Suaramuslim.net – Rasanya seperti ada hujan angka-angka beberapa pekan ini. Hujan yang mengabarkan “kemenangan” penguasa dan bersiap kali kedua memerintah republik ini. Prediksi lembaga-lembaga survei hadir seolah tanpa henti. Kebanyakan, yang hasilnya mengunggulkan jauh petahana, menebalkan optimisme pendukung kekuasaan; sebaliknya, menjadi tekanan sendiri bagi pengkritiknya.
Angka-angka statistik berikut istilah teknisnya bertebaran ke ruang publik. Menghadirkan simpulan bahwa pemilihan presiden Republik Indonesia praktis berakhir. Ya, tak harus menanti 17 April 2019 hasilnya sudah “pasti”. Elektabilitas petahana dengan dua digit dan berselisih jauh dari penantang seperti garansi ramalan lembaga-lembaga itu.

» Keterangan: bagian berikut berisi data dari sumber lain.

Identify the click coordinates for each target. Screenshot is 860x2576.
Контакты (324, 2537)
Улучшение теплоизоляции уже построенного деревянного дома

Memang, ada beberapa imbangan hasil dari lembaga yang dianggap bukan bagian dari kerja pembentukan opini rezim. Ada lembaga yang berani memprediksi petahana dalam posisi rawan. Kerawanan ini rasanya lebih logis melihat grusak-grusuknya tim penguasa menerabas pelbagai aturan. Semua seperti dibolehkan asalkan diperbuat kekuasaan. Bila saja hasil lembaga-lembaga survei yang mengugulkan petahana mestinya tidak perlu ada cemas dan sikap yang isyaratkan kasatmata adanya kepanikan.
Belakangan jajak pendapat sebuah harian yang acap dilabel kredibel pun menghadirkan titik rawan petahana. Angka di bawah 50% pun disusul kabar-kabar di balik kerja di harian tersebut. Semisal bahwa temuan lapangan itu sebentuk kompromi redaksi dengan tim petahana. Muasalnya, angka itu “kritis” dan rawan hadirkan kepanikan pasar ekonomi.
Di lain pihak, harian tersebut dikenali sebagai pendukung loyal kekuasaan—sesuatu yang berbeda dengan pakem independen yang pernah disandangnya. Adanya perubahan di politik redaksi harian ini untuk ke tengah (alih-alih bertahan ke status quo rezim) satu penanda bahwa ada pergeseran yang mengancam rezim saat ini.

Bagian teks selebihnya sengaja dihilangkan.